The journey forward from Brexit

In the days following the UK’s historic vote to leave the European Union in June’s referendum, the automotive industry and fleet sector have been busy looking at how it will impact their business moving forward.

Some have warned that UK PLC is “now in uncharted territory” with a period of instability ahead, while others suggest the UK will be able to continue trading with Europe as usual, due to the strength of our products and services.

Here we take a brief look at the reaction from some of the main players in the sector to the decision, and what they think the priority should now be.

Fleet sector

The fleet industry is of course carefully examining the impact of Brexit, with many warning of instability, in the short term.

Gerry Keaney, chief executive of the British Vehicle Rental and Leasing Association (BVRLA) has said:

“The British public has chosen a future out of the European Union, and like most businesses, the fleet industry will need time to assess the ramifications of the referendum result.

“The BVRLA will continue to assist members in their operations, and we will regularly update members when possible on the implications for our sector regarding the decision to leave the EU. The first priority for the Government is to restore economic stability to the UK market.

“For its part, the association will be working closely with UK and European policymakers to ensure that the exit process has a minimal impact on members and their customers. We remain confident that BVRLA members will adapt – after all, our sector is very experienced in dealing with challenge and change.”

Paul Hollick, chair of the Institute of Car Fleet Managers, said he was very concerned about the levels of uncertainty created by the decision.

Mr Hollick told trade media:

“The next 12 months will be an unprecedented period for the fleet and automotive industries, which are strikingly multinational whether you're talking about suppliers, major customers or of course the vehicle manufacturers. The leave vote clearly puts UK PLC into uncharted territory. Businesses like nothing less than uncertainty so my worry is that the prolonged period of political upheaval and economic turmoil ahead will mean that businesses go into suspended animation and inward investment will be postponed or made elsewhere."

Motor manufacturers

The Society of Motor Manufacturers and Traders (SMMT), which had previously indicated it supported the UK remaining in Europe, called on the Government to act quickly to maintain economic stability, in order to protect the industry against the new uncertainty.

Chief executive Mike Hawes said:

“Government must now maintain economic stability and secure a deal with the EU which safeguards UK automotive interests.

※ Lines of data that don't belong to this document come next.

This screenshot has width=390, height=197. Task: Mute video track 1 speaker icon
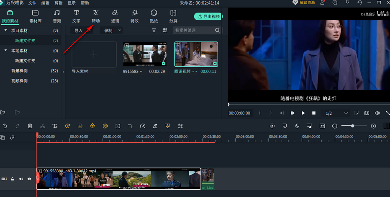(x=21, y=179)
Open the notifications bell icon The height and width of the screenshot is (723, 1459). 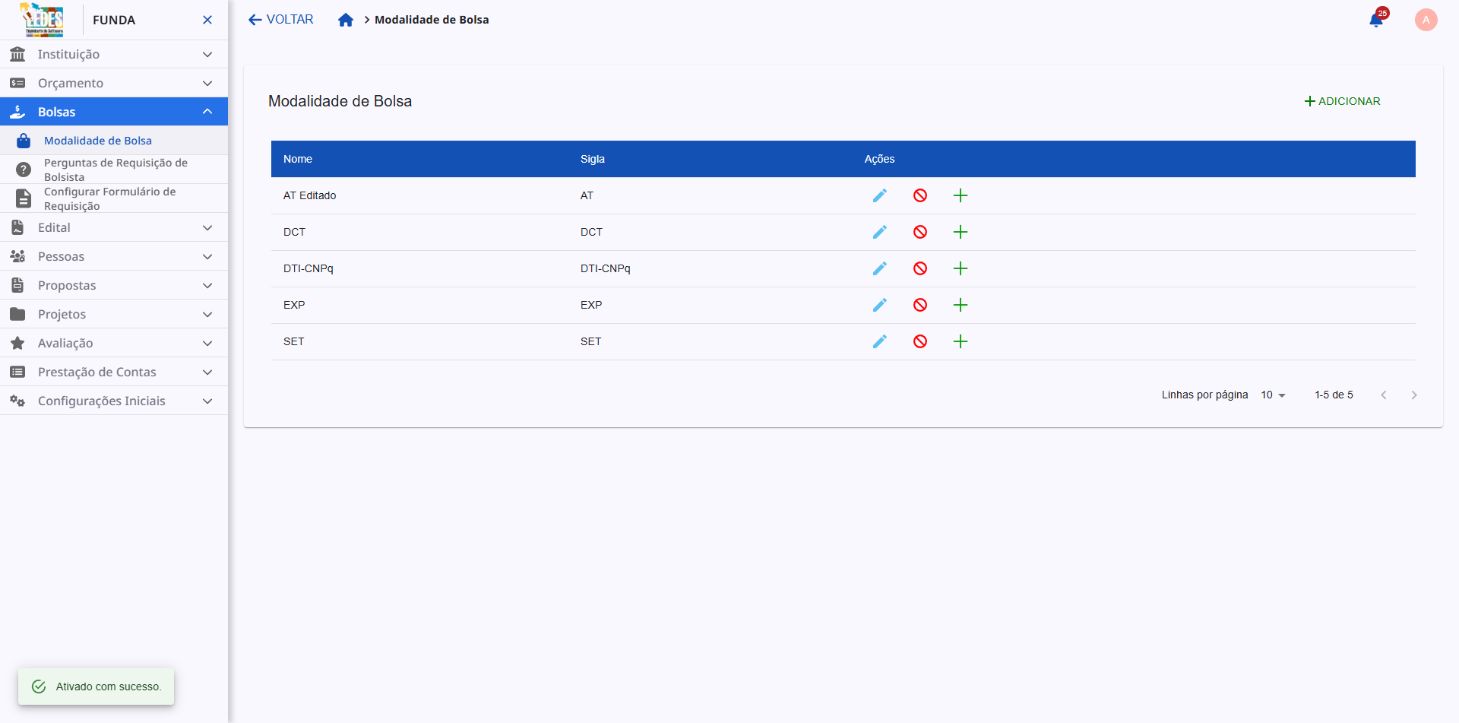[x=1376, y=20]
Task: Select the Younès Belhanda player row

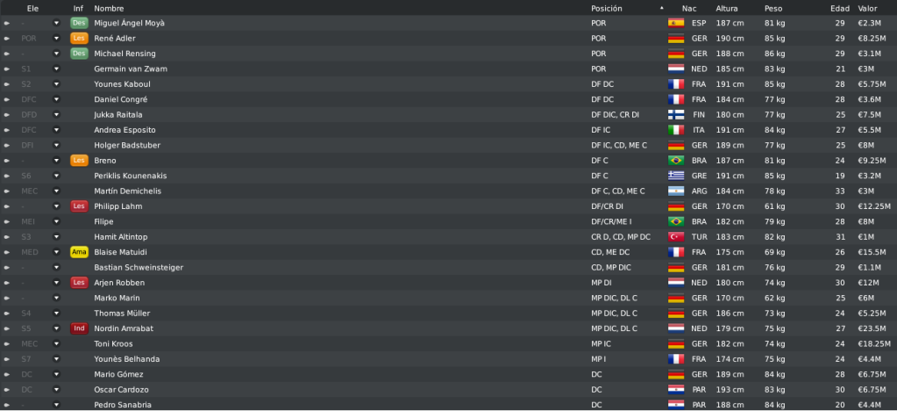Action: click(449, 359)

This includes securing tariff-free access to European and other global markets, ensuring we can recruit talent from the EU and the rest of the world and making the UK the most competitive place in Europe for automotive investment.”

Major motor manufacturers have also called for stability and pressed the importance of maintaining growth.

However Jaguar Land Rover took the view it was ‘business as usual’, and commented:

“We are a British business with a strong manufacturing base in this country, we call Britain home and we remain committed to all our manufacturing sites and investment decisions.

“Europe is a key strategic market for our business, comprising 20% of global sales, and we remain absolutely committed to our customers in the EU.

“There will be a significant negotiating period, and we need to understand more about that as details emerge. We will work hard with all parties to ensure that the importance of the British automotive industry is fully understood at every level of the negotiation process.”

What it means for motorists

The RAC’s Fuel Watch report, which analyses the fluctuations of prices at the pumps, suggests the value of the pound is likely to result in higher prices despite a drop in the world crude price.

RAC fuel spokesman Simon Williams said:

"June was another bad month for motorists with the price of petrol going up again. While it was only a penny and a half it makes for a rise of more than 10p since the start of March. Filling up with unleaded is now £5.64 more expensive which is enough to make an unpleasant dent in household budgets up and down the country, especially for those who have more than one car or need to fill up regularly."
“But it is good news that fuel prices are so far weathering the Brexit storm; wholesale prices have remained relatively stable after an initial small upward jolt as a result of the pound falling on news of the referendum result. The fact the oil price dropped at the same time lessened the negative effect of the pound’s devaluation. We may well see pump prices rise slightly in July, but current indications are that this is unlikely to be the shock rise some were predicting."
“The lower cost of a barrel of oil plays the greatest part in keeping forecourt prices down. It’s also worth remembering that compared to a year ago we are still paying around 5p less for petrol and nearly 8.5p less for diesel."
“While economists are saying the pound is unlikely to recover the ground it lost against the dollar so dramatically the day after the referendum, the oil price looks likely to stay around the $50 mark for some time due to OPEC’s continued over production strategy. There is also a hope that prices might even fall once various issues that have hindered production around the world are resolved.”